Standing like dark sentinels these dismal hills were tamed in the 1960’s and dressed in cloaks of greenery. Now they provide a dramatic backdrop to the leisure bowl that has become the Central Forest Park, an outstanding gateway to the City Centre, a sanctuary for wildlife and human creatures to share equally.
“Don’t worry, you can still follow the old path,” says Peter directing me through the maze of a children’s playground and a skateboard and Rollerblade Park. “Some of the path has been covered with tarmac but you can just see where it travels across the fields to an opening on the main road as it enters Hanley.”
And this is where lane ends, where Thomas Cooper lost his way 165 years ago. It actually brings you out alongside Walker’s Greengrocers, itself a landmark among the confusion of streets at Providence Square. Even today it’s easy to become mixed-up in the frustrating mishmash of converging roads where the boundaries of Sneyd Green, Birches Head, Northwood and Hanley meet. The grandson of the founder of Walker’s Greengrocers is 78 year old Arthur Walker.
“My grandfather had a coal business and my grandmother was a Hawley who owned the greengrocery which was then further along on the corner of Ricardo Street,” recalls Arthur. “In 1939 we bought the shop where we are now for £750. The path at the side led into red ash fields known as the Hollies and it passed between the two tips one of which was burning for years.
My dad Harry walked this lane every day to Cobridge where he was head thrower of Moorcroft’s exhibition pottery. There were many terraced streets here when I was a boy, most have been demolished. Of course the big feature was Hanley Deep Pit that ran from the Square to Union Street almost reaching Hanley town centre.”
[Note: Ricardo Street,
Hanley was renamed Merrick Street in the 1950's]
postcard of Providence Chapel,
Upper Hanley, Erected 1839
provided by: John Booth
Arthur’s recall of long vanished businesses is impressive.
“The Providence Chapel once stood in the middle island,” he recounts.

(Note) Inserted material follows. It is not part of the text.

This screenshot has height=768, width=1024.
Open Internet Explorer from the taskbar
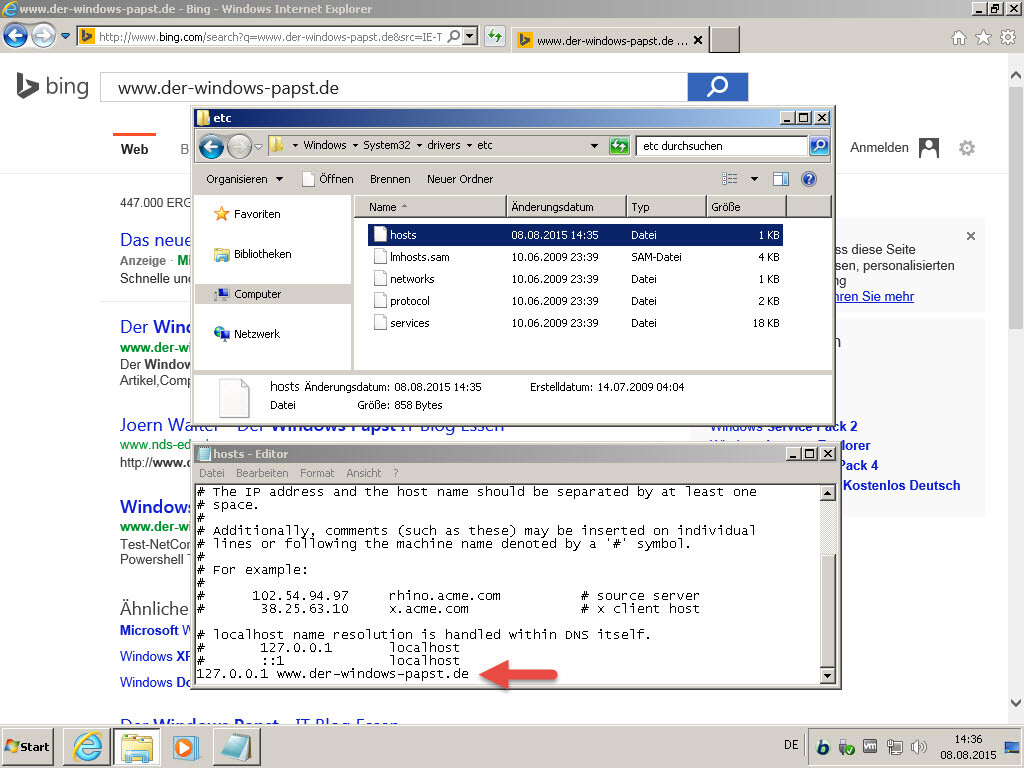click(87, 746)
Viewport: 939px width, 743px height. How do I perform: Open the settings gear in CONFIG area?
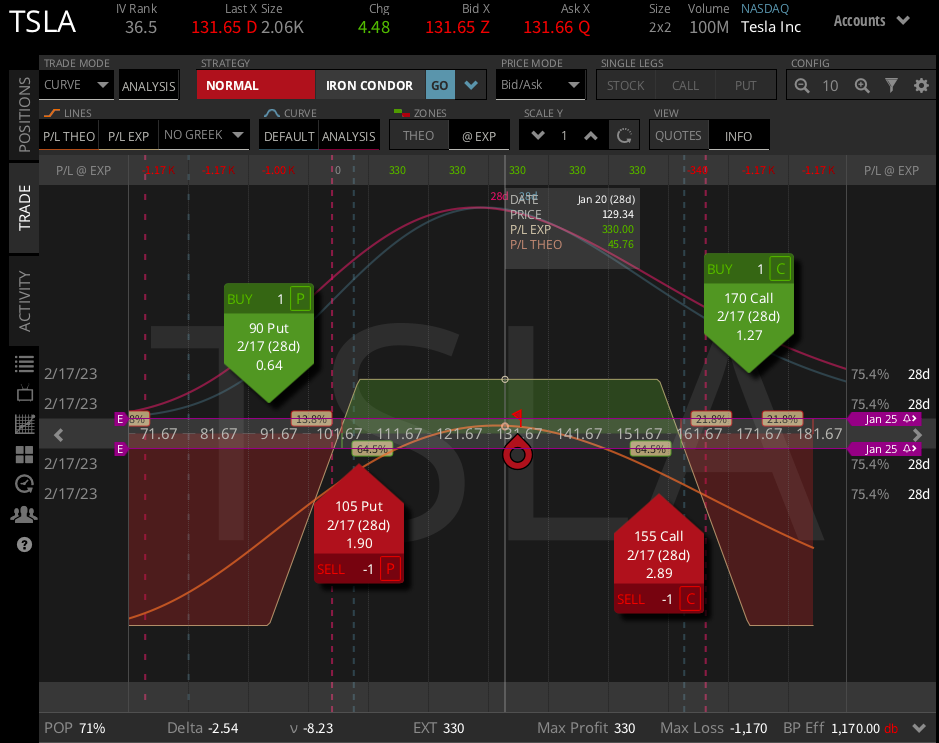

“Next door was Gommersall’s pawnbroker. Then Baddeley’s who made tin water-bottles for the miners, Ted Buckley’s barbers, Tom Jones tobacconist, Kirkham’s butchers and Foxall’s greengrocers; Finney’s and Weatherby’s, Baxter’s Buses depot, Ibbs removals, a Chinese laundry, a clog shop and Watson’s piano shop. Providence Square always has been a tricky but important road junction.”
Just think all this going on beneath the Forest Park and the busy road junction. It’s no wonder poor Thomas Cooper managed to get himself lost.